Records excerpted from a collection

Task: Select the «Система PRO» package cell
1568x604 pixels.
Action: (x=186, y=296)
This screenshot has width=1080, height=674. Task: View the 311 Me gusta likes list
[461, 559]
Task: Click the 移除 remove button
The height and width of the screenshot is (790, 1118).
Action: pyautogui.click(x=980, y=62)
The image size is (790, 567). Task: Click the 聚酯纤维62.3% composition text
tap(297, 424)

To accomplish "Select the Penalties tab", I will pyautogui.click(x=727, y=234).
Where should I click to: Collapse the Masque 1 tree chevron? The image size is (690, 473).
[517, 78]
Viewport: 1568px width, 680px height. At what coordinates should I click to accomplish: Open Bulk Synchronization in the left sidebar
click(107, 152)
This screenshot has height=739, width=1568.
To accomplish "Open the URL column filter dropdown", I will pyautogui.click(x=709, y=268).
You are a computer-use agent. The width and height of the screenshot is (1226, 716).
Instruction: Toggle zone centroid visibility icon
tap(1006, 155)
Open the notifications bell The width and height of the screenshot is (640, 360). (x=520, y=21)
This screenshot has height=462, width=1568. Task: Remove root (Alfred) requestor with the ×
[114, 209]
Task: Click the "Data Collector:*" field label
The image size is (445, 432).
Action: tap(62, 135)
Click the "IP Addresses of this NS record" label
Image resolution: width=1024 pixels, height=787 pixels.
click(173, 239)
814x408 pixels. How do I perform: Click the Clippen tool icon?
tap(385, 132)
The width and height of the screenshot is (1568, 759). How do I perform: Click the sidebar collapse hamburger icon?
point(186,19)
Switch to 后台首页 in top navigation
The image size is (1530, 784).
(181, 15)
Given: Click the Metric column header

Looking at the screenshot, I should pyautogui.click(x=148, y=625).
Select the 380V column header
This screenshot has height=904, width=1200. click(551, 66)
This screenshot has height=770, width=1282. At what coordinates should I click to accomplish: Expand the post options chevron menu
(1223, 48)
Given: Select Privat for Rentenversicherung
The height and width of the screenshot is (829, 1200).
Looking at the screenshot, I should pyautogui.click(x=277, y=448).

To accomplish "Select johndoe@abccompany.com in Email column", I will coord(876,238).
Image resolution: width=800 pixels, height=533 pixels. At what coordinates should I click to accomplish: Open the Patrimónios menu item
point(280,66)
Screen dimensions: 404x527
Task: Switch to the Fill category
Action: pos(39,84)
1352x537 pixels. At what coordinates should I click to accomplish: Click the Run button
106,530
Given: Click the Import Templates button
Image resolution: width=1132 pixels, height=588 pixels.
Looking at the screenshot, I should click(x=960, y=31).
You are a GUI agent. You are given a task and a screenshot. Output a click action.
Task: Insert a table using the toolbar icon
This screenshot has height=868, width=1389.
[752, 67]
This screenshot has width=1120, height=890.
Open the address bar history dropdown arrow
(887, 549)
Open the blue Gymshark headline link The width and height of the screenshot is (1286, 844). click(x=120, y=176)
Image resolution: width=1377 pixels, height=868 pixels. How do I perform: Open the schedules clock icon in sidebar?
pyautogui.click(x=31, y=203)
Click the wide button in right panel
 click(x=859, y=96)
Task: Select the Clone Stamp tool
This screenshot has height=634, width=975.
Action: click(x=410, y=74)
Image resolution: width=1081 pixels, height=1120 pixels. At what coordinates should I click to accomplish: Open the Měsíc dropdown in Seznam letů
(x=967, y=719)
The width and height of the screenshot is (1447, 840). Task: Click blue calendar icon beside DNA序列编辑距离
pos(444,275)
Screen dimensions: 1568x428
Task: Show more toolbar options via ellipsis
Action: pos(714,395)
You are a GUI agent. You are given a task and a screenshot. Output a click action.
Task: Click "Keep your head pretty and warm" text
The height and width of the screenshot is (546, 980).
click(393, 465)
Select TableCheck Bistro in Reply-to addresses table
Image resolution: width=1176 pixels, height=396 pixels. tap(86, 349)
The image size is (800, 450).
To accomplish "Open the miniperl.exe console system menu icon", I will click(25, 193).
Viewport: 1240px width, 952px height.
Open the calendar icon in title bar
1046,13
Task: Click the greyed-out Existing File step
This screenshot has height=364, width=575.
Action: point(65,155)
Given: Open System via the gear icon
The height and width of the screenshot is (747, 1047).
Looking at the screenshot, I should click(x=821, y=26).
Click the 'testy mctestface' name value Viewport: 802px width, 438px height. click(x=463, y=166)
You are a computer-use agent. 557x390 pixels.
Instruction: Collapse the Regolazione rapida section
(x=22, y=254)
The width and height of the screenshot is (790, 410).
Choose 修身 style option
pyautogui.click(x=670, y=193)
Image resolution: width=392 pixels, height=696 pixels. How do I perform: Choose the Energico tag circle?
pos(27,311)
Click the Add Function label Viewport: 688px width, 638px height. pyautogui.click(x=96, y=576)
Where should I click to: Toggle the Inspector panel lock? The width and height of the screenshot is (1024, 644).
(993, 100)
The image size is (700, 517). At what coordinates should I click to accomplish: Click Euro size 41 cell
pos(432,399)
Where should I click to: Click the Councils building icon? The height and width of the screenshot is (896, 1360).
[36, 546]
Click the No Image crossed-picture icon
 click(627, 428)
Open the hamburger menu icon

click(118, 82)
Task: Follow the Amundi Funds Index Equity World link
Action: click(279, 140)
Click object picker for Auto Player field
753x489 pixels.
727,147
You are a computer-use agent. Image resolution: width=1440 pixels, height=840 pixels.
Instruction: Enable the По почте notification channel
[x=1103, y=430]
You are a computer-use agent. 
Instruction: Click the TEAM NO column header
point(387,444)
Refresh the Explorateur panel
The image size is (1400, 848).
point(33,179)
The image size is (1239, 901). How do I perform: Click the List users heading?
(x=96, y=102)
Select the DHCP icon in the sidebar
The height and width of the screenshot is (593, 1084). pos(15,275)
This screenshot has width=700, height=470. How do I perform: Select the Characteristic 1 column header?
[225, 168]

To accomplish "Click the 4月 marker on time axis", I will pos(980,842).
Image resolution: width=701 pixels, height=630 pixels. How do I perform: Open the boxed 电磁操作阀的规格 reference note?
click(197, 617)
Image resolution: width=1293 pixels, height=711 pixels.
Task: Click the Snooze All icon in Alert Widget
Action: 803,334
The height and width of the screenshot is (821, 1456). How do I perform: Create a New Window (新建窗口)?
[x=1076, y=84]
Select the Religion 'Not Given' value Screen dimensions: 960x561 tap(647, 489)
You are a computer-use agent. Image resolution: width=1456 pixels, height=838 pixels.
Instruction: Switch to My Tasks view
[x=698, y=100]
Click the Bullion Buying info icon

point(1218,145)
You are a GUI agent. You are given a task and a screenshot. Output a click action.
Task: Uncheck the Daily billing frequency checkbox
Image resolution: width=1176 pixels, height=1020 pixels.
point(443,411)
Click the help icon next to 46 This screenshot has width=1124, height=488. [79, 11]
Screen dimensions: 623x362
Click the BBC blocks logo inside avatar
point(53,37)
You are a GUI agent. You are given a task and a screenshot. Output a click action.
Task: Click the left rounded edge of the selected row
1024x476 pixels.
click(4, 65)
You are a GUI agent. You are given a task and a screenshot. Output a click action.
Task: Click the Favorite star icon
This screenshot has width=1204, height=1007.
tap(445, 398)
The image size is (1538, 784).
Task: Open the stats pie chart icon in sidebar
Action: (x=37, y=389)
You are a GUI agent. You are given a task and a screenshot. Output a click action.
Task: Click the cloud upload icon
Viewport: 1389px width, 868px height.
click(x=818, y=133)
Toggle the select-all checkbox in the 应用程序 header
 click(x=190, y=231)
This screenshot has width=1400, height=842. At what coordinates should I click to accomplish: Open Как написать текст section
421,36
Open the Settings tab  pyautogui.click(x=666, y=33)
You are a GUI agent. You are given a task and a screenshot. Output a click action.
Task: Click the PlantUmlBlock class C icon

● **Task objective**
Duplicate the lines above without any changes.

● **Complete output**
Task: Select the «Система PRO» package cell
1568x604 pixels.
Action: (x=186, y=296)
This screenshot has width=1080, height=674. Task: View the 311 Me gusta likes list
[461, 559]
Task: Click the 移除 remove button
The height and width of the screenshot is (790, 1118).
Action: pyautogui.click(x=980, y=62)
The image size is (790, 567). Task: Click the 聚酯纤维62.3% composition text
tap(297, 424)

To accomplish "Select the Penalties tab", I will pyautogui.click(x=727, y=234).
Where should I click to: Collapse the Masque 1 tree chevron? The image size is (690, 473).
[517, 78]
Viewport: 1568px width, 680px height. At what coordinates should I click to accomplish: Open Bulk Synchronization in the left sidebar
click(107, 152)
This screenshot has height=739, width=1568.
To accomplish "Open the URL column filter dropdown", I will pyautogui.click(x=709, y=268).
You are a computer-use agent. The width and height of the screenshot is (1226, 716).
Instruction: Toggle zone centroid visibility icon
tap(1006, 155)
Open the notifications bell The width and height of the screenshot is (640, 360). (x=520, y=21)
This screenshot has height=462, width=1568. Task: Remove root (Alfred) requestor with the ×
[114, 209]
Task: Click the "Data Collector:*" field label
The image size is (445, 432).
Action: tap(62, 135)
Click the "IP Addresses of this NS record" label
Image resolution: width=1024 pixels, height=787 pixels.
click(173, 239)
814x408 pixels. How do I perform: Click the Clippen tool icon?
tap(385, 132)
The width and height of the screenshot is (1568, 759). How do I perform: Click the sidebar collapse hamburger icon?
point(186,19)
Switch to 后台首页 in top navigation
The image size is (1530, 784).
(181, 15)
Given: Click the Metric column header

Looking at the screenshot, I should pyautogui.click(x=148, y=625).
Select the 380V column header
This screenshot has height=904, width=1200. click(551, 66)
This screenshot has height=770, width=1282. At what coordinates should I click to accomplish: Expand the post options chevron menu
(1223, 48)
Given: Select Privat for Rentenversicherung
The height and width of the screenshot is (829, 1200).
Looking at the screenshot, I should pyautogui.click(x=277, y=448).

To accomplish "Select johndoe@abccompany.com in Email column", I will coord(876,238).
Image resolution: width=800 pixels, height=533 pixels. At what coordinates should I click to accomplish: Open the Patrimónios menu item
point(280,66)
Screen dimensions: 404x527
Task: Switch to the Fill category
Action: pos(39,84)
1352x537 pixels. At what coordinates should I click to accomplish: Click the Run button
106,530
Given: Click the Import Templates button
Image resolution: width=1132 pixels, height=588 pixels.
Looking at the screenshot, I should click(x=960, y=31).
You are a GUI agent. You are given a task and a screenshot. Output a click action.
Task: Insert a table using the toolbar icon
This screenshot has height=868, width=1389.
[752, 67]
This screenshot has width=1120, height=890.
Open the address bar history dropdown arrow
(887, 549)
Open the blue Gymshark headline link The width and height of the screenshot is (1286, 844). click(x=120, y=176)
Image resolution: width=1377 pixels, height=868 pixels. How do I perform: Open the schedules clock icon in sidebar?
pyautogui.click(x=31, y=203)
Click the wide button in right panel
 click(x=859, y=96)
Task: Select the Clone Stamp tool
This screenshot has height=634, width=975.
Action: click(x=410, y=74)
Image resolution: width=1081 pixels, height=1120 pixels. At what coordinates should I click to accomplish: Open the Měsíc dropdown in Seznam letů
(x=967, y=719)
The width and height of the screenshot is (1447, 840). Task: Click blue calendar icon beside DNA序列编辑距离
pos(444,275)
Screen dimensions: 1568x428
Task: Show more toolbar options via ellipsis
Action: pos(714,395)
You are a GUI agent. You are given a task and a screenshot. Output a click action.
Task: Click "Keep your head pretty and warm" text
The height and width of the screenshot is (546, 980).
click(393, 465)
Select TableCheck Bistro in Reply-to addresses table
Image resolution: width=1176 pixels, height=396 pixels. tap(86, 349)
The image size is (800, 450).
To accomplish "Open the miniperl.exe console system menu icon", I will click(25, 193).
Viewport: 1240px width, 952px height.
Open the calendar icon in title bar
1046,13
Task: Click the greyed-out Existing File step
This screenshot has height=364, width=575.
Action: point(65,155)
Given: Open System via the gear icon
The height and width of the screenshot is (747, 1047).
Looking at the screenshot, I should click(x=821, y=26).
Click the 'testy mctestface' name value Viewport: 802px width, 438px height. click(x=463, y=166)
You are a computer-use agent. 557x390 pixels.
Instruction: Collapse the Regolazione rapida section
(x=22, y=254)
The width and height of the screenshot is (790, 410).
Choose 修身 style option
pyautogui.click(x=670, y=193)
Image resolution: width=392 pixels, height=696 pixels. How do I perform: Choose the Energico tag circle?
pos(27,311)
Click the Add Function label Viewport: 688px width, 638px height. pyautogui.click(x=96, y=576)
Where should I click to: Toggle the Inspector panel lock? The width and height of the screenshot is (1024, 644).
(993, 100)
The image size is (700, 517). At what coordinates should I click to accomplish: Click Euro size 41 cell
pos(432,399)
Where should I click to: Click the Councils building icon? The height and width of the screenshot is (896, 1360).
[36, 546]
Click the No Image crossed-picture icon
 click(627, 428)
Open the hamburger menu icon

click(118, 82)
Task: Follow the Amundi Funds Index Equity World link
Action: click(279, 140)
Click object picker for Auto Player field
753x489 pixels.
727,147
You are a computer-use agent. Image resolution: width=1440 pixels, height=840 pixels.
Instruction: Enable the По почте notification channel
[x=1103, y=430]
You are a computer-use agent. 
Instruction: Click the TEAM NO column header
point(387,444)
Refresh the Explorateur panel
The image size is (1400, 848).
point(33,179)
The image size is (1239, 901). How do I perform: Click the List users heading?
(x=96, y=102)
Select the DHCP icon in the sidebar
The height and width of the screenshot is (593, 1084). pos(15,275)
This screenshot has width=700, height=470. How do I perform: Select the Characteristic 1 column header?
[225, 168]

To accomplish "Click the 4月 marker on time axis", I will pos(980,842).
Image resolution: width=701 pixels, height=630 pixels. How do I perform: Open the boxed 电磁操作阀的规格 reference note?
click(197, 617)
Image resolution: width=1293 pixels, height=711 pixels.
Task: Click the Snooze All icon in Alert Widget
Action: 803,334
The height and width of the screenshot is (821, 1456). How do I perform: Create a New Window (新建窗口)?
[x=1076, y=84]
Select the Religion 'Not Given' value Screen dimensions: 960x561 tap(647, 489)
You are a computer-use agent. Image resolution: width=1456 pixels, height=838 pixels.
Instruction: Switch to My Tasks view
[x=698, y=100]
Click the Bullion Buying info icon

point(1218,145)
You are a GUI agent. You are given a task and a screenshot. Output a click action.
Task: Uncheck the Daily billing frequency checkbox
Image resolution: width=1176 pixels, height=1020 pixels.
point(443,411)
Click the help icon next to 46 This screenshot has width=1124, height=488. [79, 11]
Screen dimensions: 623x362
Click the BBC blocks logo inside avatar
point(53,37)
You are a GUI agent. You are given a task and a screenshot. Output a click action.
Task: Click the left rounded edge of the selected row
1024x476 pixels.
click(4, 65)
You are a GUI agent. You are given a task and a screenshot. Output a click action.
Task: Click the Favorite star icon
This screenshot has width=1204, height=1007.
tap(445, 398)
The image size is (1538, 784).
Task: Open the stats pie chart icon in sidebar
Action: (x=37, y=389)
You are a GUI agent. You are given a task and a screenshot. Output a click action.
Task: Click the cloud upload icon
Viewport: 1389px width, 868px height.
click(x=818, y=133)
Toggle the select-all checkbox in the 应用程序 header
 click(x=190, y=231)
This screenshot has width=1400, height=842. At what coordinates should I click to accomplish: Open Как написать текст section
421,36
Open the Settings tab  pyautogui.click(x=666, y=33)
You are a GUI agent. You are given a task and a screenshot. Output a click action.
Task: Click the PlantUmlBlock class C icon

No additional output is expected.